--- Text ---

U.S. Oil & Gas Industry Doubled Down on Environmental Commitments in 2020

America’s shale industry battled low oil prices, economic shutdowns resulting in decreased demand and a pandemic in 2020, but that didn’t stop the industry from continuing to strive to improve its environmental footprint through research, innovation, collaboration and commitments to greater transparency.

As we round out December, let’s take a look at some of the important steps companies took this year to reduce the environmental impact of energy production.

The U.S. oil and natural gas industry showed it’s serious about reducing emissions.

American producers are investing in new technology to reduce methane emission during production and transportation through investments in leak prevention, detection, and repair.

  • The oil and natural gas industry created the Environmental Partnership to provide members with tools to improve leak prevention, detection, and repair in their operations.
  • Range Resources committed to achieving net-zero greenhouse gas emissions and to decreasing its emissions intensity by 15 percent by 2025. The company plans to accomplish this by continued efforts to reduce its emissions and using carbon offsets like reforestation. Other companies are also committing to achieve net-zero in coming years.

Companies are committed to reducing flaring.

While increased pipeline capacity will go a long way to reducing the amount of flaring in places like the Permian, many companies in the region are committed to no longer using routine flaring ahead of those projects being completed.

“In late September, we published our 2019 sustainability report that details a number of step-change improvements to our performance on emissions, flaring, water use and safety. We reduced our total greenhouse gas intensity rate more than 15 percent improving emissions efficiency across all significant sources. For the second year in a row we reduced our methane intensity rate 45 percent, thanks to an effort to retrofit and remove pneumatic controllers and pumps in the field. We continue to find opportunities to reduce flaring. Our wellhead gas capture rate improved to 98.8 percent last year and we are on track to be over 99 percent this year.”

Energy companies stepped up to promote carbon capture in a big way.

Fossil fuels will remain a key part of the American economy for the foreseeable future, and companies are stepping up in a big way to ensure that can continue in a way that helps tackle climate change. To bridge this gap, companies are promoting carbon capture and storage (CCS) to remove emissions from industries that are hard to decarbonize but which manufacture products that will continue to be essential to daily life around the world. Improvements in CCS technology will help to lower costs and to make it a more scalable solution.

  • Several companies, including Shell, are members of the Carbon Capture Coalition whose mission is to “to reduce carbon emissions to meet midcentury climate goals, foster domestic energy and industrial production, and support a high-wage jobs base through the adoption of carbon capture technologies.”

--- Source information ---

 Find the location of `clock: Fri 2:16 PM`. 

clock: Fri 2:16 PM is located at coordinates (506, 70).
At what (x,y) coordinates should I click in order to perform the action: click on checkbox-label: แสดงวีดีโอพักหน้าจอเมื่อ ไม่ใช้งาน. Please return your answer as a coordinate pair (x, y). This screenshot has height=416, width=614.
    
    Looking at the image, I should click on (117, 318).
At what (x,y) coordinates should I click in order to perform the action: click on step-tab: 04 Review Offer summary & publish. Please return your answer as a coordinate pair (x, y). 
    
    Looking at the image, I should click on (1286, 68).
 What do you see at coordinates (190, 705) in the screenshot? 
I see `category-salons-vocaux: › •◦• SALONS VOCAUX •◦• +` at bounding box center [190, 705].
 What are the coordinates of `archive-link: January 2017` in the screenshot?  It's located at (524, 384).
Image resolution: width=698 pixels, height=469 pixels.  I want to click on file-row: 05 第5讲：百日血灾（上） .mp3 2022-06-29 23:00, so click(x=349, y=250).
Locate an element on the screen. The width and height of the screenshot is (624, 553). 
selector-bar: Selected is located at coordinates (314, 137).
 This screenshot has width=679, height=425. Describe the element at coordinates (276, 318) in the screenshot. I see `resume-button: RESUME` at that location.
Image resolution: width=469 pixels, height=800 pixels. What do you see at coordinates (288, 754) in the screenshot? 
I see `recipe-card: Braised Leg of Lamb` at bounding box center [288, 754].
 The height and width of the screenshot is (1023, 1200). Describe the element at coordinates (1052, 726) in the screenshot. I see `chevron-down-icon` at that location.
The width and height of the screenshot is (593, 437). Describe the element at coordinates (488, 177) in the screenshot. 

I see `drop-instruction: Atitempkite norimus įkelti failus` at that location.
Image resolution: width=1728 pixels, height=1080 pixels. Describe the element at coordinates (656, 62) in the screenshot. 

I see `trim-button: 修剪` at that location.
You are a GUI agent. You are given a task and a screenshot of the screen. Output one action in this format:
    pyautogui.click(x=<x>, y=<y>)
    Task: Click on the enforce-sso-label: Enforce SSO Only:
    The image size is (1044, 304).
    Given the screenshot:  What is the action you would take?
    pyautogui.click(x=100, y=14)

---

--- About this exercise ---
Please continue the article on the U.S. oil and gas industry's environmental commitments in 2020 from the point where it stops.

--- Exercise output ---
  • In 2020, Occidental announced it would become a “carbon management company,” signaling it had fully adopted CCS as its business model. Already Occidental has stored more than 20 million metric tons of CO2 annually and is moving forward on a Permian Basin direct-air capturing facility that will remove more than 1 million metric tons of CO2 per year.
  • ExxonMobil, invested $260 million in LaBarge, a CO2 underground storage operation considered “the world’s foremost examples of carbon capture and sequestration”. This project alone would represent 20 percent of the company’s new emission reduction efforts by 2025.

If 2020 is any indicator, 2021 will see increased transparency and more collaboration to better understand methane.

Methane emissions reduction continued to be a major focus for companies operating in the Permian Basin and the broader American energy industry.

  • In May, ExxonMobil launched Project Astra, a collaboration with the University of Texas at Austin, Environmental Defense Fund, Gas Technology Institute and Pioneer Natural Resources that deployed state of the art sensors in the Permian to allow producers and regulators to find and fix methane releases. Through partnership with regulators, researchers, and industry, the project aims to develop the next generation of tools to monitor and reduce emissions. As David Allen, lead investigator on the project, professor of chemical engineering at UT Austin and the director of the Cockrell School of Engineering’s Center for Energy and Environmental Resources said:

“Cost-effective, high-frequency monitoring for these assets will require innovative and disruptive techniques. The goal of Project Astra is to design, develop and deploy a prototype, next-generation monitoring network.

  • Methane emissions were a focus for companies outside of the Permian as well. Through the Oil and Gas Climate Initiative (OGCI), a CEO-led project that brings together the heads of companies like Chevron, Occidental and ExxonMobil the industry has invested more than $7 billion in low-carbon solutions, including companies focusing on “innovative technologies that detect, measure, and reduce methane emissions.” The fruits of these investments will pay off for years to come.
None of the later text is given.